Yesterday, Sept. 12, Will Bowers provided a history of PUMA in the Huffington Post. If you’re feeling disillusioned by Democratic Party leadership, you aren’t alone. Here’s the good news: one of PUMA’s primary goals is to unite the millions of disaffected Democrats and hold the DNC and its leadership accountable this November and beyond.
Bowers begins with the Iowa caucus:
“The minute the media outlets announced the Iowa Caucus for John Kerry in 2004, I knew what was in store for us that November -- another lofty Democrat would go on to lose the general election to the more approachable Republican.
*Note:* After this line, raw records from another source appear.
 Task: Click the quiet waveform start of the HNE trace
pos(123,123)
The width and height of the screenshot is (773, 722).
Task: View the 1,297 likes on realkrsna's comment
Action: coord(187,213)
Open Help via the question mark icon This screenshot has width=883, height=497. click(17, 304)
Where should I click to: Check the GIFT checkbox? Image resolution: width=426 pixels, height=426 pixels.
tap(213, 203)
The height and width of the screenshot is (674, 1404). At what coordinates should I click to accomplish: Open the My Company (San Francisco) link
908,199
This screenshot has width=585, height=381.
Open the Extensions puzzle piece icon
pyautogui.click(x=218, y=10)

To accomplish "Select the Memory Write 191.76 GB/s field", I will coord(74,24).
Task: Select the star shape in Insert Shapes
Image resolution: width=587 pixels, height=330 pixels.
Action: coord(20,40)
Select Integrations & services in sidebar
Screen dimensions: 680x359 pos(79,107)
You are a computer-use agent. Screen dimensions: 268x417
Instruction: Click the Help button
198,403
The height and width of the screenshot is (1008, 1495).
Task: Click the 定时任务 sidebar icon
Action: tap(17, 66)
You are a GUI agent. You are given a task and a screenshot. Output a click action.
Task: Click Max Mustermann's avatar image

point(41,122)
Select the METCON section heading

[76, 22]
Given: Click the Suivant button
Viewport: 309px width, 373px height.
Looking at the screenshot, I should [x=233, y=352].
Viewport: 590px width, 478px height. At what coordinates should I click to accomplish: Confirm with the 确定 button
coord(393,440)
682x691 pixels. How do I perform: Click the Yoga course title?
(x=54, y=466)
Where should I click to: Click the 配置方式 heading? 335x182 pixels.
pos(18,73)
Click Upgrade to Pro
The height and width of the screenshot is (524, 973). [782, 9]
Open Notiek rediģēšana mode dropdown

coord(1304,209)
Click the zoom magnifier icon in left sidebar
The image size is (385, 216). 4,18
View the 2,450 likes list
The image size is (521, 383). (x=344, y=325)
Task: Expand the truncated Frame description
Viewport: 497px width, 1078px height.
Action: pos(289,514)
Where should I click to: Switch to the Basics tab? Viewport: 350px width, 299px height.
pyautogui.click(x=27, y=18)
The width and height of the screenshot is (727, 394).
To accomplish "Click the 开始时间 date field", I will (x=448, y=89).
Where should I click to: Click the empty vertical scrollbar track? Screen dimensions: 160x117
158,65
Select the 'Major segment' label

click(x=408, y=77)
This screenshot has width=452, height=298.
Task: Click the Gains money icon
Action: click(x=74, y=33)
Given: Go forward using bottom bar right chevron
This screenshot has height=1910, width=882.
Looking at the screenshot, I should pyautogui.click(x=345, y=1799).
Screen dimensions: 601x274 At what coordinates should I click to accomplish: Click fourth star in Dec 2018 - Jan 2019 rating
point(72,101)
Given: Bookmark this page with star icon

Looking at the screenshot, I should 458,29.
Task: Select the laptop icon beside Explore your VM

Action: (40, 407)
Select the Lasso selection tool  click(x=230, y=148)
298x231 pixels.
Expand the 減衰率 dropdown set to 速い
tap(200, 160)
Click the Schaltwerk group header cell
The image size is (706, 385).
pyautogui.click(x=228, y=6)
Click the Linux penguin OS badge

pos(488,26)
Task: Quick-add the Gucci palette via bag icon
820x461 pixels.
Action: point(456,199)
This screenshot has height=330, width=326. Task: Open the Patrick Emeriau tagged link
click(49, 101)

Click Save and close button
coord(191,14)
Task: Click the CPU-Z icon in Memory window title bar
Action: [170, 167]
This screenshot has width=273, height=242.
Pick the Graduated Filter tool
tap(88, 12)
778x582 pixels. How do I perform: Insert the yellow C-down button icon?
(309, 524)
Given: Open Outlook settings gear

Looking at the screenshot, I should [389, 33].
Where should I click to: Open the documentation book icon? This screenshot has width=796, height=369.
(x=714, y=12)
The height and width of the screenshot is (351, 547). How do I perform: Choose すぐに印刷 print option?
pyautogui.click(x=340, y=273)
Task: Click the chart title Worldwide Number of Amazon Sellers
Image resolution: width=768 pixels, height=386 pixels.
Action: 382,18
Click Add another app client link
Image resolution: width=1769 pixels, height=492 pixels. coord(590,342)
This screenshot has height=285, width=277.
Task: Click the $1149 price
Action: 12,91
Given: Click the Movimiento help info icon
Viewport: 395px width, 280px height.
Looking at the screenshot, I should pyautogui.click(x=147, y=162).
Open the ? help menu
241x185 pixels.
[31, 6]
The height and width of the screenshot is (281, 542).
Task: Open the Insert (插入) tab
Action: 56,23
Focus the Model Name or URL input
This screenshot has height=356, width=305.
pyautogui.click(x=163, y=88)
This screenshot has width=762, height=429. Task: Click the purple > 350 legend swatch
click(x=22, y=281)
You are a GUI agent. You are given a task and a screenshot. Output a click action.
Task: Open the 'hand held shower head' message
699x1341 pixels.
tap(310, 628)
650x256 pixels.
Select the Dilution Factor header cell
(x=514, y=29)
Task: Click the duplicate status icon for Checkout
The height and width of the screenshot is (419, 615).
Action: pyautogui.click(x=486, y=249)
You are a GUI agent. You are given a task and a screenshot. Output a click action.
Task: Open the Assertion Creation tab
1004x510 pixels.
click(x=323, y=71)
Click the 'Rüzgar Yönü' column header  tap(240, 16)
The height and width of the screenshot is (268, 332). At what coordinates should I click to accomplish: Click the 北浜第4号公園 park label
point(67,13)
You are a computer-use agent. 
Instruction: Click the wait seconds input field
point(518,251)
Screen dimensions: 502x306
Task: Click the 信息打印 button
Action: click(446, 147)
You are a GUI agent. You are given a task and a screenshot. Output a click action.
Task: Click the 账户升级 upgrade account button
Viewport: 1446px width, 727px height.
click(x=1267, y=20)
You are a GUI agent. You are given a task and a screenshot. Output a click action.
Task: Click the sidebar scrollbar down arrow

“Since its rise to prominence in 1972, Iowa has done *nothing* to promote success for Democrats in November. The closest the Iowa Caucus has ever come to getting it right was in 1976, when Jimmy Carter came in a distant second to "Uncommitted" -- and, even then, it's not as if Jimmy Carter went on to demonstrate the best that the Democratic Party had to offer in the way of executives.
‘“Let's examine: 1972, Edward Muskie? 1976, Jimmy Carter? 1984, Walter Mondale? 1988, Dick Gephardt? 1992, Tom Harkin? 2004, John Kerry? And, yes... 2008, Barack Obama? And how did our most successful Democratic president since FDR fair? Bill Clinton, 4th place, at 3% (behind even ‘Uncommitted’) in 1992. And yet every four years, both parties bend over backwards to ensure Iowa's primacy in choosing our presidential candidates. Iowan Democrats seem to prefer failure, and the Democratic Party seems to prefer Iowa.
‘“So when I witnessed Barack Obama get an upper hand on the more competent and electable Hillary Clinton in Iowa this past January, I asked myself ‘How can we free ourselves from this failed process?’ So I drafted my ‘Proposal for the 2012 Primaries’... which is how I came to write for The Huffington Post.
“In fact, many of my articles here provide a glimpse into my own evolutionary process this political season -- a process shared by many others -- a collective process that would ultimately break forth virally as the PUMA Movement.”